An inbound link is a link that is coming into a given webpage. A backlink is the URL of a page where an inbound link originates. Bloggers and social bookmarkers create links all the time, but the Web is made of unidirectional links, which means it rarely hands a page's backlinks to you on a silver platter -- you generally have to dig them up.

Backlinks are interesting for several reasons.
  • First, they are a foundation for decentralized annotation: They enable anyone to comment on any page from whatever site they can write on. A few years back, I used to hit the Bloglines and Technorati bookmarklets all the time to know what others had been saying about what I was reading. Nowadays the indexing seems quite spotty, so these bookmarklets aren't as useful.
  • Second, they provide context for the reader who wants to know what others think about this particular piece of content.
  • Obviously, for authors, looking up backlinks on their writings can provide useful feedback.
  • Also, inbound links enable group-forming: given a means of being aware of inbound links, URLs can become Touchstones, gathering spots for people who have something in common. For instance, the set of people who have linked to Ze Frank's site could be construed as Ze's fanbase.
  • Finally, the tally of inbound links for a page provides an interestingness metric -- it is one basis for measuring how valuable/popular it is. See LinkRank.

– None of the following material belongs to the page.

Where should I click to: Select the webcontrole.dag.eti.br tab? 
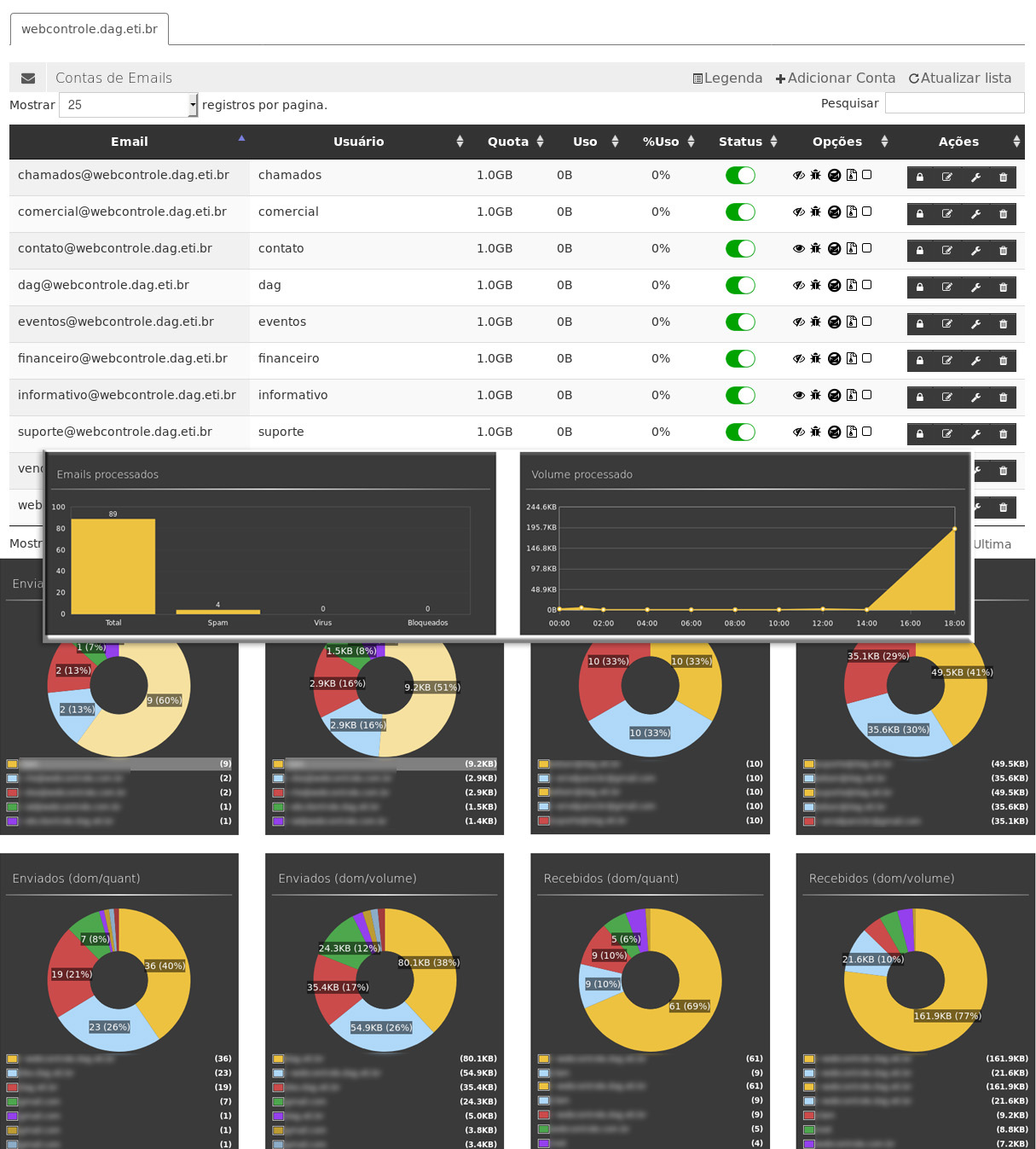coord(90,29)
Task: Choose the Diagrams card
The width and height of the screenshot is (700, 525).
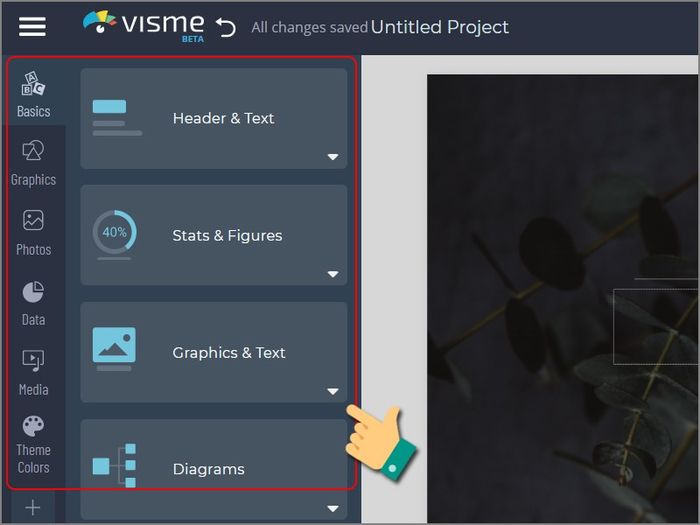Action: (x=214, y=470)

Finding the %!&# Backlinks

For pages on a site that you own, you can usually find most of the backlinks by tracking referers, either on the web server or using analytics services such as Google Analytics.

For pages that are not under your control, it's more complicated. Some pages do explicitly display their backlinks, to help visitors get a sense of the relationship of the page to the rest of the Web. (Learn more on backlink capture.) Some others (like the one you're reading now) only show inbound links from within the same site.

Others yet do not show any backlinks at all, but this does not mean it is impossible to retrieve them. A Link Graph Service crawls (a subset of) the web and indexes its link structure. It will help you find backlinks for a given page. In Google or Yahoo, for instance, prefix the URL you want to look up with "link:" (be forewarned that the results are rarely comprehensive). A number of handy bookmarklets let you query link graph services to look up backlinks when viewing webpages in your browser, simply by clicking a button on your links bar.

A few things complicate the problem of finding backlinks. Among them:
  • Copies. Content gets copied, so the same piece can be found at a number of different URLs. You need backlinks for all of those. Widespread canonical URLs might help here.
  • Indirection. URL shortening services generate new URLs that actually point to the same spot. You need backlinks for all of those as well.

Apart from resorting to link graph services, some widespread mechanisms under the page owner's control enable inbound links to be tracked. These include referer tracking and protocols such as TrackBack and PingBack.